▸ Exercise
Only the total should be returned: the number of lines in the data that hold the string "list".

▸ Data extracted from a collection
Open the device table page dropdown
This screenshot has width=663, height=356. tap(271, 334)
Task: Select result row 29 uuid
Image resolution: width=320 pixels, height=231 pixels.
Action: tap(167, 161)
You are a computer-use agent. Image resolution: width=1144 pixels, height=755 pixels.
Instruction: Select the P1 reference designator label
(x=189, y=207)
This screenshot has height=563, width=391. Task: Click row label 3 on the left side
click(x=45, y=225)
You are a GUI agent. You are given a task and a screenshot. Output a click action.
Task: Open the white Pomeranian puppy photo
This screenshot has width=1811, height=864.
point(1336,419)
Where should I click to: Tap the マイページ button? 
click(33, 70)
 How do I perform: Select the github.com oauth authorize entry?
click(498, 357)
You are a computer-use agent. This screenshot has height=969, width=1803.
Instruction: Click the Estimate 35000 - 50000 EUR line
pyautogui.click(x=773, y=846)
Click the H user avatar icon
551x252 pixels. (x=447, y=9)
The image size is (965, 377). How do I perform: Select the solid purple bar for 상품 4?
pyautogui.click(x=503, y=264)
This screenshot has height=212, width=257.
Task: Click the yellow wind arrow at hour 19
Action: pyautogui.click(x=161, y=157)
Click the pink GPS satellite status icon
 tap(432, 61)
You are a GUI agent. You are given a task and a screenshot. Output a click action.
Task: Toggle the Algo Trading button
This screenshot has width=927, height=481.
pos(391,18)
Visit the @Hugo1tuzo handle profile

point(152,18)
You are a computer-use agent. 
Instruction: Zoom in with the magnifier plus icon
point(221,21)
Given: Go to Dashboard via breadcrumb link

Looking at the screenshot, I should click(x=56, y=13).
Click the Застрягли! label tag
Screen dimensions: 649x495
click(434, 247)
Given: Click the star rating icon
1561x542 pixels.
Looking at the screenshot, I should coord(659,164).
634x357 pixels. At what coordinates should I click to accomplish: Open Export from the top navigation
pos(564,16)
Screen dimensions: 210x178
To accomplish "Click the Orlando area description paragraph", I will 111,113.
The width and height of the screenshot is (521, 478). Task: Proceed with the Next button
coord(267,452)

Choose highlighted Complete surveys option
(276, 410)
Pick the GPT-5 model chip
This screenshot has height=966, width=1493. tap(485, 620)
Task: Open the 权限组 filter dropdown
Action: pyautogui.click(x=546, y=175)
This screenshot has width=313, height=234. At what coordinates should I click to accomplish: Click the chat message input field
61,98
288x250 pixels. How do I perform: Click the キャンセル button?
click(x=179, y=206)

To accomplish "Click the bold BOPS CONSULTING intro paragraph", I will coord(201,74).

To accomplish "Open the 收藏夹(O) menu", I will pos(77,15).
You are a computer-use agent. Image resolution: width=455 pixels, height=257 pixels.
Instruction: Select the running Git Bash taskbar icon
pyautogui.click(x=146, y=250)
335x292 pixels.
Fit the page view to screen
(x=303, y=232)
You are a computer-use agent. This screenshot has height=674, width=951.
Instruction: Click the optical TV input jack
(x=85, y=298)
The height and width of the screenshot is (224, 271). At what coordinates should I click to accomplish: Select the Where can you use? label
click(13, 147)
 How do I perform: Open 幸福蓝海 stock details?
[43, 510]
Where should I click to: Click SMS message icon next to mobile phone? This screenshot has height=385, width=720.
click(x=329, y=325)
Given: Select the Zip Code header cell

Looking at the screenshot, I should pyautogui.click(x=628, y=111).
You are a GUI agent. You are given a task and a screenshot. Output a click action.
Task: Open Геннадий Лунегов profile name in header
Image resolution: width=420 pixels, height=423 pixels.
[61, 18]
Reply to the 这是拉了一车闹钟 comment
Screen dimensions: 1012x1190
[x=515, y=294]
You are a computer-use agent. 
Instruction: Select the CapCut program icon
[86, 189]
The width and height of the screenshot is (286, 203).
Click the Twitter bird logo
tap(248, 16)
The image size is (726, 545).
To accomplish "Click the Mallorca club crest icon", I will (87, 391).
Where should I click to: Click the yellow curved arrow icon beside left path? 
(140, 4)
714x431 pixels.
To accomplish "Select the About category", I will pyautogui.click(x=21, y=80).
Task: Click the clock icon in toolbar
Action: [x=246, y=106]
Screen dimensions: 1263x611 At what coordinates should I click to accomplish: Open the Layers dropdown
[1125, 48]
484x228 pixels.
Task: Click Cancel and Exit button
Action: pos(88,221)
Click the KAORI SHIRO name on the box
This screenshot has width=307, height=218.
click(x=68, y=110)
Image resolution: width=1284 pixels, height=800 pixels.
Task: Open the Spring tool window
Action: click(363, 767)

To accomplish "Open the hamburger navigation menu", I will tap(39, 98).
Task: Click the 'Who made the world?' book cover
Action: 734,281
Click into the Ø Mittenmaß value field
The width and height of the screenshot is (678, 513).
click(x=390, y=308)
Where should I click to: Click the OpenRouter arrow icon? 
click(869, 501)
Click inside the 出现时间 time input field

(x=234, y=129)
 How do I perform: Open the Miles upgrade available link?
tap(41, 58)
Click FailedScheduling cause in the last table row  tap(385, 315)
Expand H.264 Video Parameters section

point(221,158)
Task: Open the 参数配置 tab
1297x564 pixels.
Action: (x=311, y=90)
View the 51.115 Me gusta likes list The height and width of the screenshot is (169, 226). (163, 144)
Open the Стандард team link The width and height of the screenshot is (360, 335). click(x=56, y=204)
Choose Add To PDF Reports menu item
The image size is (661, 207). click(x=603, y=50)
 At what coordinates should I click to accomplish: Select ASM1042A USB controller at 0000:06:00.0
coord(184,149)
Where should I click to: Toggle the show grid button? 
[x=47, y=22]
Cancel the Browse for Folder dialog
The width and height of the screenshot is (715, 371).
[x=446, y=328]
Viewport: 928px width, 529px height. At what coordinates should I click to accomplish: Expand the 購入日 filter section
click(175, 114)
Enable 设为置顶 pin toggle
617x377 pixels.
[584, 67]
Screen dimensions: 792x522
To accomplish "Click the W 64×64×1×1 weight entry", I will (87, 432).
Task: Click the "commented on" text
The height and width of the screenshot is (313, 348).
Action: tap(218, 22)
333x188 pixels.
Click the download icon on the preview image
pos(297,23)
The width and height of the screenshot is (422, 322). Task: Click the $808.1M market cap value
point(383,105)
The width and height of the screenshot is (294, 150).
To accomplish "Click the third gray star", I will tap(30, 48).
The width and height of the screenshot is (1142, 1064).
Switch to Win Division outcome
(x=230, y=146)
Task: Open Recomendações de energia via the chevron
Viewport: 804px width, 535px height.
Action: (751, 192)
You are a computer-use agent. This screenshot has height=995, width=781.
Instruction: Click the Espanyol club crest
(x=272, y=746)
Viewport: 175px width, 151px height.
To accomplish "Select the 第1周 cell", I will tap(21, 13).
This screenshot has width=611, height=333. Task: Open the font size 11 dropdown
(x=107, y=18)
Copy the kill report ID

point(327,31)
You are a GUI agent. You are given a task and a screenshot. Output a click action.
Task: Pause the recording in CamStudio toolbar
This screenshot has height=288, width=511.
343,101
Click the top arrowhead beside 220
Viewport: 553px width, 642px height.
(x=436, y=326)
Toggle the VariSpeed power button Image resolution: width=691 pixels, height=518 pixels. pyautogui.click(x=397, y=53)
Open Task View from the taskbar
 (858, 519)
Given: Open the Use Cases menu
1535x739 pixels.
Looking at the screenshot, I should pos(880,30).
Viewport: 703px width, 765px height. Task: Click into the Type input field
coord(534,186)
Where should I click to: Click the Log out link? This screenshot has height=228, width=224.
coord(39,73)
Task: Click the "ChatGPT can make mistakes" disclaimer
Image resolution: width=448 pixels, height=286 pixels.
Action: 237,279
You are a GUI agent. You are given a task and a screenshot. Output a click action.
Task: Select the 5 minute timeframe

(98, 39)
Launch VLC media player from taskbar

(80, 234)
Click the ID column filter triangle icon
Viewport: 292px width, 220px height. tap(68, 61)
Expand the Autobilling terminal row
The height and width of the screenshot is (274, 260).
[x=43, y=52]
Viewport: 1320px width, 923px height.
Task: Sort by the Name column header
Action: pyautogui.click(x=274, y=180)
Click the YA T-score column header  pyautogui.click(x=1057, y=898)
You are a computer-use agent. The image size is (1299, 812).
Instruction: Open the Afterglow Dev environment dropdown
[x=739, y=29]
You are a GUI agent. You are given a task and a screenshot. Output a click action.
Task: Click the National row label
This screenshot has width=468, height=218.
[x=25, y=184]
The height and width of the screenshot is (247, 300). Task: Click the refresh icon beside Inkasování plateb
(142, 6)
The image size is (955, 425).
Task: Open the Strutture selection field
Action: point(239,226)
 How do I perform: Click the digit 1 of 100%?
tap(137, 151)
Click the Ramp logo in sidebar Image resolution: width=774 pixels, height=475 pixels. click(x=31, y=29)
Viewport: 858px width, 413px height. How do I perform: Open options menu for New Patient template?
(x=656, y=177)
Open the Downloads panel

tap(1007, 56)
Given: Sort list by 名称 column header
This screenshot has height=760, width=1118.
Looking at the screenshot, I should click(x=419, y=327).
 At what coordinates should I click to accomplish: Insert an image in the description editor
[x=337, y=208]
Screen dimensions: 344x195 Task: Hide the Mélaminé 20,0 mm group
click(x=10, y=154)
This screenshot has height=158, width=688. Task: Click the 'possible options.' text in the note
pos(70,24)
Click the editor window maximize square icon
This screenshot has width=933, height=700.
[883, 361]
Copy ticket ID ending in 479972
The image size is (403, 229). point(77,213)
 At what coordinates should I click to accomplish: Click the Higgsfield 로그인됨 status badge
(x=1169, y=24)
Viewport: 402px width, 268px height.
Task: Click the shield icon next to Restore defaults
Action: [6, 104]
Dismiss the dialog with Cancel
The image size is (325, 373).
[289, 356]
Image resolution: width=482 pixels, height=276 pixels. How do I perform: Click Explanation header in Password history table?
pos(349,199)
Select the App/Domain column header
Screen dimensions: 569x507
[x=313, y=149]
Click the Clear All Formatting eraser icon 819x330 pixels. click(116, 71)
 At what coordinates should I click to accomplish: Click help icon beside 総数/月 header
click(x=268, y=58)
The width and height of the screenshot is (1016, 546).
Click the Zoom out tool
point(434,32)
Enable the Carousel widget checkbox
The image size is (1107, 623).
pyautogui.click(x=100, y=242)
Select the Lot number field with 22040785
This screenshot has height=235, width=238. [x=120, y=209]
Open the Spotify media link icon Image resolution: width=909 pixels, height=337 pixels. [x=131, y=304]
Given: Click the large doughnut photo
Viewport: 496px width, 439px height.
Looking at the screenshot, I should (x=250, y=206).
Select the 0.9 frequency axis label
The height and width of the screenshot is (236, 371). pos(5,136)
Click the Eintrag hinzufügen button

▸ Exercise answer
2